The Global Tipping Points Report 2025
The world has reached its first major climate tipping point - the widespread death of warm-water coral reefs - according to the Global Tipping Points Report 2025, led by the University of Exeter with the Stockholm Resilience Centre at Stockholm University and international partners. Coral reefs, which support nearly a billion people and a quarter of all marine life, are dying as ocean temperatures rise. Without reversing global warming, most reefs will vanish, though small refuges may survive.
Authored by 160 scientists from 87 institutions, the report warns that other critical tipping points including melting ice sheets, Amazon rainforest dieback, and ocean current collapse are dangerously close. These changes could trigger irreversible transformations across the planet. However, the report highlights positive tipping points already reached in renewable energy: rapid growth in solar, wind, electric vehicles, and battery technology shows that large-scale change is possible. Coordinated policy can accelerate these shifts and steer the world away from catastrophe.
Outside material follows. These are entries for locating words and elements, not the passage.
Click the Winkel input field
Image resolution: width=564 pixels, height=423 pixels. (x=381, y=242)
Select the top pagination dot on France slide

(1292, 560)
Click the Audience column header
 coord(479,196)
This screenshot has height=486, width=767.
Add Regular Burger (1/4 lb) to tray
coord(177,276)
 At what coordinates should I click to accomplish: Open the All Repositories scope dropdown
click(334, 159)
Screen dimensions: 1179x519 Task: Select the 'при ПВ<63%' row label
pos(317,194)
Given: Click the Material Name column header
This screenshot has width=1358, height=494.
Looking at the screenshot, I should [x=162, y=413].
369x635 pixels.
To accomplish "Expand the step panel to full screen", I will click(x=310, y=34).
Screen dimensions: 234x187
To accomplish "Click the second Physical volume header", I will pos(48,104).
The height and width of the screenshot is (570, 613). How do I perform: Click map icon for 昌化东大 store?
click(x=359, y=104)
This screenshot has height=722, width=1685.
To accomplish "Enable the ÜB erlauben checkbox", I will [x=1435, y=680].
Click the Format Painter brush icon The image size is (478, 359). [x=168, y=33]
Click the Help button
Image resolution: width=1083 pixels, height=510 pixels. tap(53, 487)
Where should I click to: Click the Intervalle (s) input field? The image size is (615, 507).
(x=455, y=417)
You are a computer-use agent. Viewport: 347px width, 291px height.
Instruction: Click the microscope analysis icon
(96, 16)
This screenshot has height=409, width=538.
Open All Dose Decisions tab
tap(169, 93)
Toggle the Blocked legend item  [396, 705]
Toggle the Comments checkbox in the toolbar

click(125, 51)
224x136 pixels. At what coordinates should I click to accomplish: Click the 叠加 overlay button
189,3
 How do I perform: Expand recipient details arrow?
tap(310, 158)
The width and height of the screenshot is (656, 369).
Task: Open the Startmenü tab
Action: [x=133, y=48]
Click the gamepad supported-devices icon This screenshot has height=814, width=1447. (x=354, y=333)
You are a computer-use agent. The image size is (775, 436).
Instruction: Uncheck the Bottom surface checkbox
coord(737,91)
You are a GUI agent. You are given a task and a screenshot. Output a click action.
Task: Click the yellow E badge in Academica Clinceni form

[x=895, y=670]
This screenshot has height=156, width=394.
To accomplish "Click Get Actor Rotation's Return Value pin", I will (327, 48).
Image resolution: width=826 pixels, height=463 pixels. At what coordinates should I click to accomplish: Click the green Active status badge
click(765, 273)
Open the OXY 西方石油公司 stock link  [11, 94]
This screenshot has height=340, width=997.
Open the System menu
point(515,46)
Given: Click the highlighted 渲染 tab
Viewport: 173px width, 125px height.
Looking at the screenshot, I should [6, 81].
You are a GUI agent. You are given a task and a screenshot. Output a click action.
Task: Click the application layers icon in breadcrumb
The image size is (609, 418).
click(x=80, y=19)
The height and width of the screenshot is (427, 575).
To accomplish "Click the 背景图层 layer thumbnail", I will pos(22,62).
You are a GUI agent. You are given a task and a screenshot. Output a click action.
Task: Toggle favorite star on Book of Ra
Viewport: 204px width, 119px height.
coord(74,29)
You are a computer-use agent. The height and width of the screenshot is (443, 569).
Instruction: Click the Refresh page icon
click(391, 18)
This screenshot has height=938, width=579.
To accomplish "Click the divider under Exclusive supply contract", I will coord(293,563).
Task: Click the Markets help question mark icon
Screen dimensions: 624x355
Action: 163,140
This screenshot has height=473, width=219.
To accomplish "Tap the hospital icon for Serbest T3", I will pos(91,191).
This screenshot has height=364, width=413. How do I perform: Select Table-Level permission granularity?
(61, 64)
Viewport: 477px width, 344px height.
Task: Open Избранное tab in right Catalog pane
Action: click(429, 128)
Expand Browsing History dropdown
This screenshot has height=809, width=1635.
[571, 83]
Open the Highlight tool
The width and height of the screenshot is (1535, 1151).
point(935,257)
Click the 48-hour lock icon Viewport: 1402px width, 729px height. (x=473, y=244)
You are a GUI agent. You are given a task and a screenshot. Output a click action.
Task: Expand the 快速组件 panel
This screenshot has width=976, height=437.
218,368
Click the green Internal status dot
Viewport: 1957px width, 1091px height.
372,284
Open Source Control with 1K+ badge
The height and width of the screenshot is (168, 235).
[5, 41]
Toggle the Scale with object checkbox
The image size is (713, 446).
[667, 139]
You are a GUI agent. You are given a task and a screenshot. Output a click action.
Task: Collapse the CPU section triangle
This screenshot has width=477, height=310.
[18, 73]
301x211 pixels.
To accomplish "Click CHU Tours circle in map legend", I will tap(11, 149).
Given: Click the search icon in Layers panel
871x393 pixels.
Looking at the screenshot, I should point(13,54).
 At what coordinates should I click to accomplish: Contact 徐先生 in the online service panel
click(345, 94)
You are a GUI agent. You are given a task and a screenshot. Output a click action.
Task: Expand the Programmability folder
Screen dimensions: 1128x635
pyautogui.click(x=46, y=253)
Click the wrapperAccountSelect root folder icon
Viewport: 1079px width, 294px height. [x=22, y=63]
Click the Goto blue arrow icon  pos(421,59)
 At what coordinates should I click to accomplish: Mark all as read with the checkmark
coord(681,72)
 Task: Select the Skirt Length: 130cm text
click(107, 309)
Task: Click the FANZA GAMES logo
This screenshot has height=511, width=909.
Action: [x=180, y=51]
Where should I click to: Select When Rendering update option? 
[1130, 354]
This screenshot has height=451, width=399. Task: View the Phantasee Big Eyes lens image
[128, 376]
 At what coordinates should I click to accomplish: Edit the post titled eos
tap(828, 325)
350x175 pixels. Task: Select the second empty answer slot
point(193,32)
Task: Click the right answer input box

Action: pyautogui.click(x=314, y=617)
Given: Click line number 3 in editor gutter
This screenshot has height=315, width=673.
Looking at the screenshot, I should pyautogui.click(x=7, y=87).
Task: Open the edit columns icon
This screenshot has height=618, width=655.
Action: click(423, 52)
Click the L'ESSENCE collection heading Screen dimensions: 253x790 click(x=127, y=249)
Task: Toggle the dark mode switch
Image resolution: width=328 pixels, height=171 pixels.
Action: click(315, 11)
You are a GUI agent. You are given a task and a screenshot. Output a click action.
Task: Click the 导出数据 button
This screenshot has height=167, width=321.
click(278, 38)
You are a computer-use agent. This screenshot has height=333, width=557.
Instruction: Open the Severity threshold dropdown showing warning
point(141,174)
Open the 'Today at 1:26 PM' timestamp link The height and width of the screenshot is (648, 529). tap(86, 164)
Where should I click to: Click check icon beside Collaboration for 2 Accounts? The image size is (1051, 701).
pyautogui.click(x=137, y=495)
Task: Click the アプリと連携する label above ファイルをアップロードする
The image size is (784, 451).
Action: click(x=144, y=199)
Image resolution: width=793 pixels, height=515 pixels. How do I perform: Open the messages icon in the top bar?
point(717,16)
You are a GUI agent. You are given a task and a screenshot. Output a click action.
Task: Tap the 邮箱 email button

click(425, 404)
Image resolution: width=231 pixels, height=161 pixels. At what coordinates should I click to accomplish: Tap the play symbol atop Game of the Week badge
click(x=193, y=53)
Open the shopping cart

Equity and justice are central to the solutions. Researchers stress that climate action must address systemic inequality to ensure a fair, sustainable future. As leaders prepare for COP30 in Brazil, the report urges them to integrate tipping point science into governance and economic planning. The collapse of coral reefs is a stark warning, but humanity still has the power to act - to move from crisis toward transformation and a thriving, sustainable planet.